The extended plus ($\mathsf{epf}$) closure and the rank 1 ($\mathsf{r1f}$) closure are two closure operations introduced by Raymond C. Heitmann for rings of mixed characteristic. Recently, he and Linquan Ma proved that the $\mathsf{epf}$ closure satisfies the usual colon-capturing property under mild conditions. In this paper, we extend their result and prove that the $\mathsf{epf}$ closure satisfies what we call the p-colon-capturing property. Based on that, we define a new closure notion called “weak $\mathsf{epf}$ closure,” and prove that it satisfies the generalized colon-capturing property and some other colon-capturing properties. This gives a new proof of the existence of big Cohen-Macaulay algebras in the mixed characteristic case. We also show that any module-finite extension of a complete local domain is $\mathsf{epf}$-phantom, which generalizes a result of Mel Hochster and Craig Huneke about “phantom extensions.” Finally, we prove some related results in characteristic p.

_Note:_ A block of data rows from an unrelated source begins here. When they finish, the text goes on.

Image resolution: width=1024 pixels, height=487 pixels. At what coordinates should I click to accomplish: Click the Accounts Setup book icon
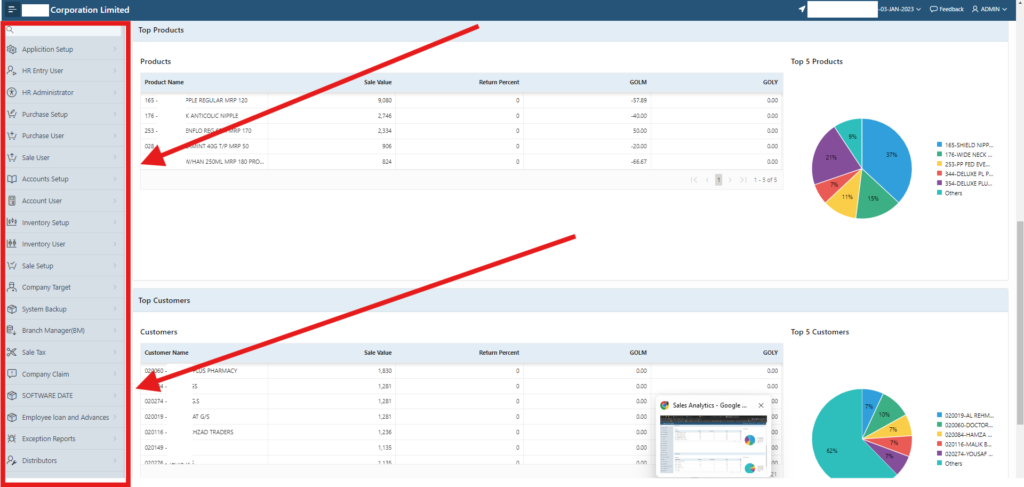[12, 179]
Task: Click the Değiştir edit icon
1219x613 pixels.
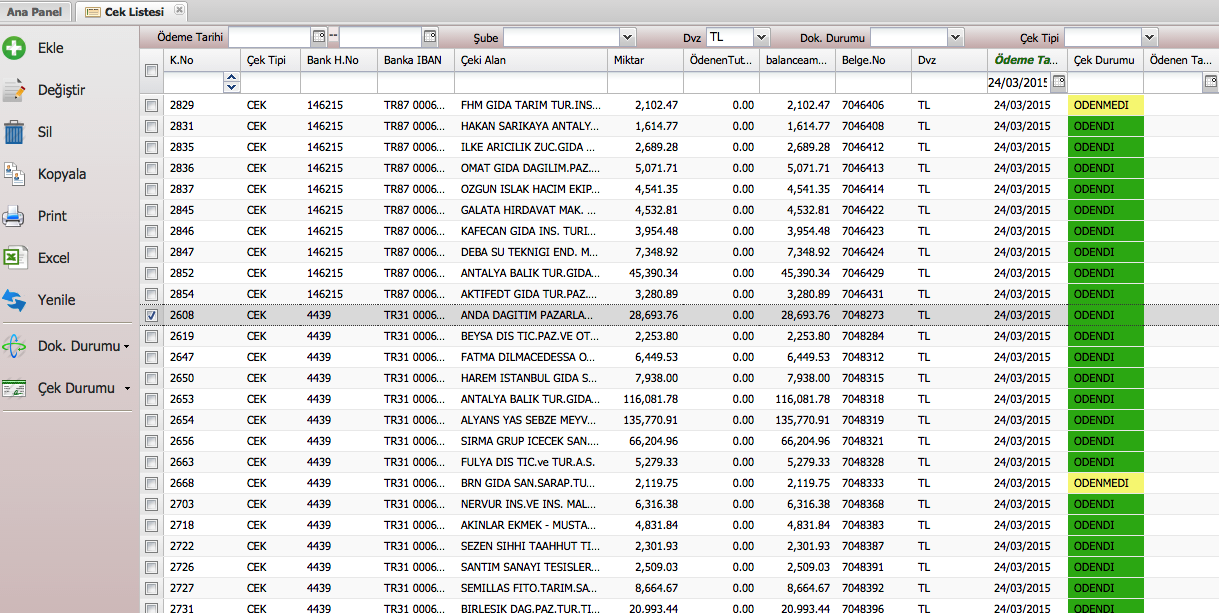Action: click(x=14, y=90)
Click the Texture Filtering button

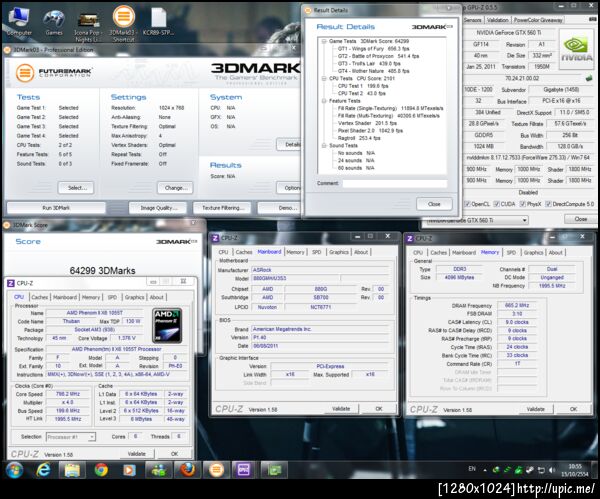click(x=224, y=207)
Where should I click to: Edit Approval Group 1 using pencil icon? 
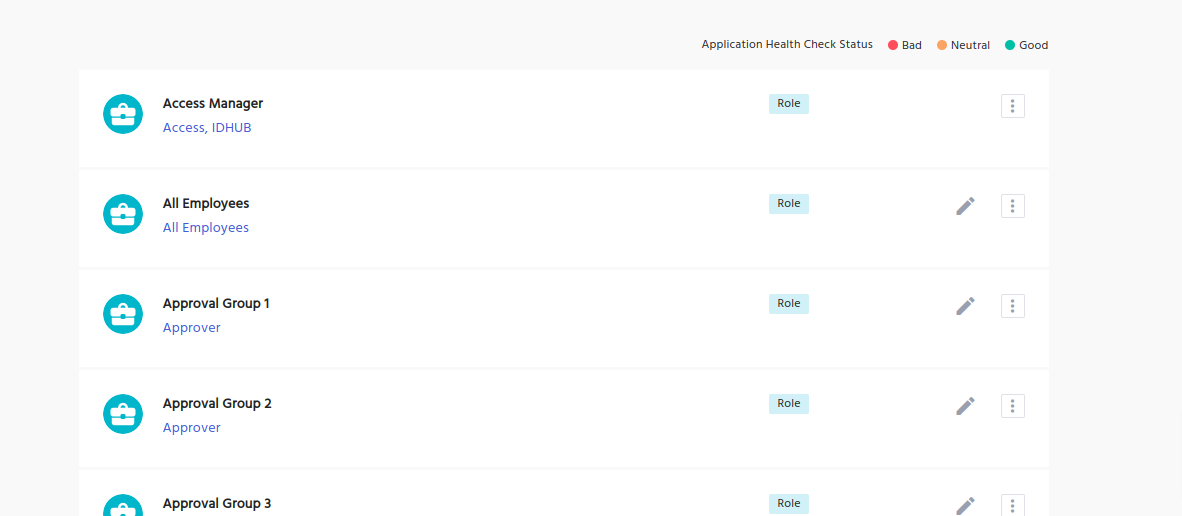tap(965, 306)
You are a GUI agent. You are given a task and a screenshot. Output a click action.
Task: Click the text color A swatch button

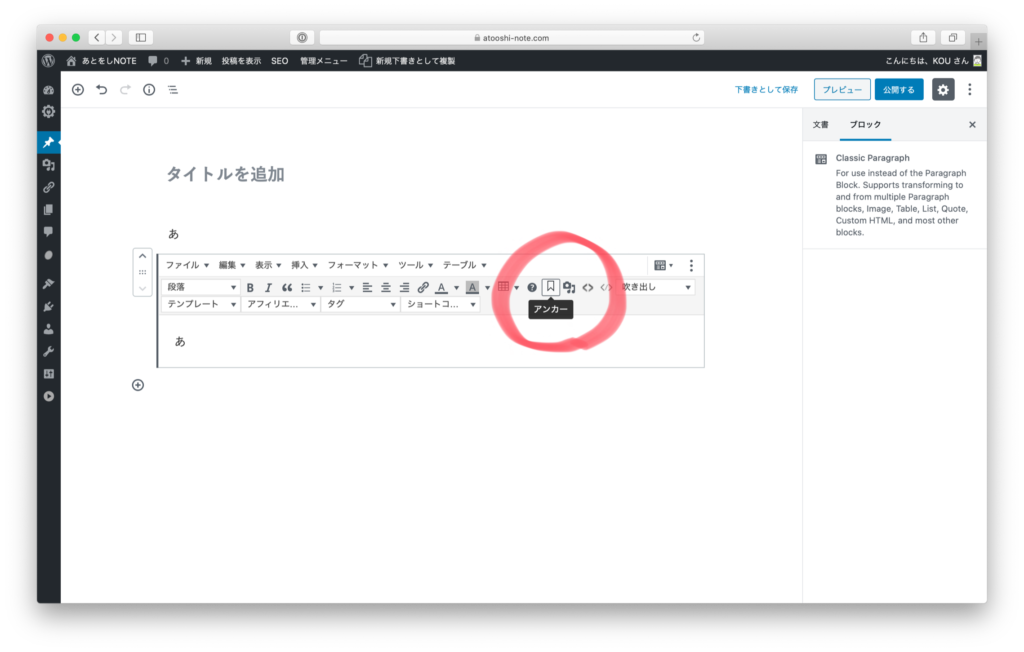click(x=441, y=288)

扩展加号（$\mathsf{epf}$）关闭和等级1（$\mathsf{r1f}$）闭合是Raymond C.Heitmann针对混合特性的环引入的两个闭合操作。最近，他和马林泉证明了$\mathsf{epf}$封闭在温和条件下满足通常的结肠捕获性能。在本文中，我们扩展了他们的结果，并证明了$\mathsf{epf}$闭包满足我们所谓的p-冒号捕获属性。基于此，我们定义了一个新的闭包概念，称为“弱$\mathsf{epf}$”，并证明它满足广义的结肠捕获特性和其他一些结肠捕获特性。这为混合特征情况下大Cohen-Macaulay代数的存在提供了新的证据。我们还表明，完整本地域的任何模块有限扩展都是$\mathsf{epf}$-phantom，它概括了Mel Hochster和Craig Huneke关于“幻像扩展”的结果。最后，我们证明了特征p中的一些相关结果。